WHAT THIS TASK INVOLVES:
Below are some records; quote exactly the lines from the one that contains "Image resolution: width=550" through the one that contains "Click the Collage", inclusive, and no others.

DATA TO USE:
-*-*-
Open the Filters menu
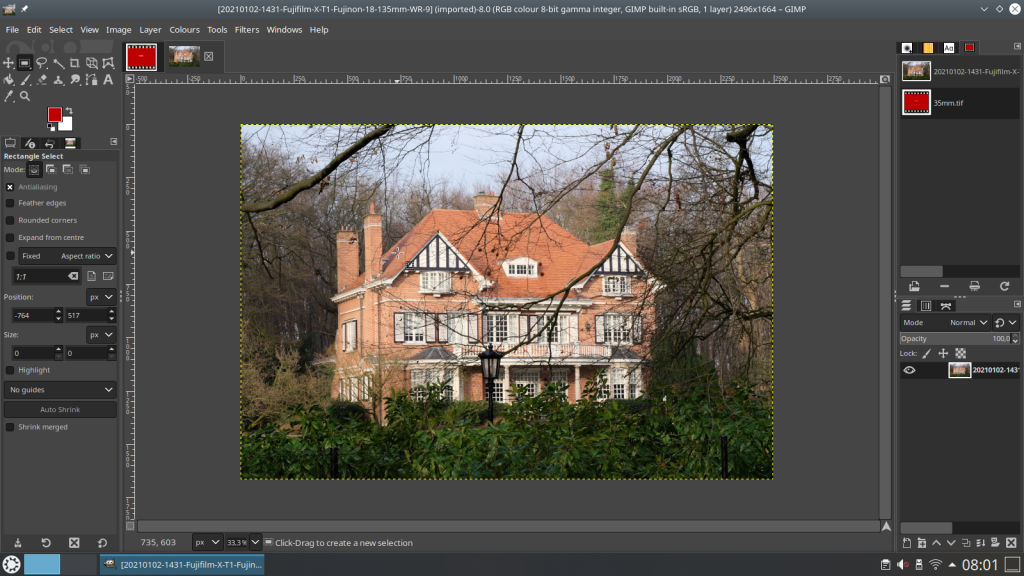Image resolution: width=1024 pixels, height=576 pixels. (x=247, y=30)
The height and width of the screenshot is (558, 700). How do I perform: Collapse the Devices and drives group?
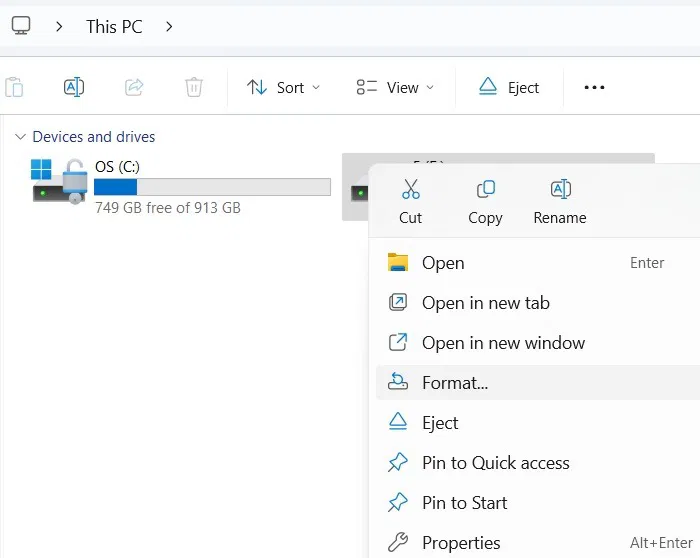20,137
-*-*-
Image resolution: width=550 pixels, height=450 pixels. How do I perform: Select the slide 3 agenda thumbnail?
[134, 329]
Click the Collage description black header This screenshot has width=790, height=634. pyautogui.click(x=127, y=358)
-*-*-
SOLVED PROBLEM:
Image resolution: width=550 pixels, height=450 pixels. How do I perform: Select the slide 3 agenda thumbnail?
[134, 329]
Click the Collage description black header This screenshot has width=790, height=634. pyautogui.click(x=127, y=358)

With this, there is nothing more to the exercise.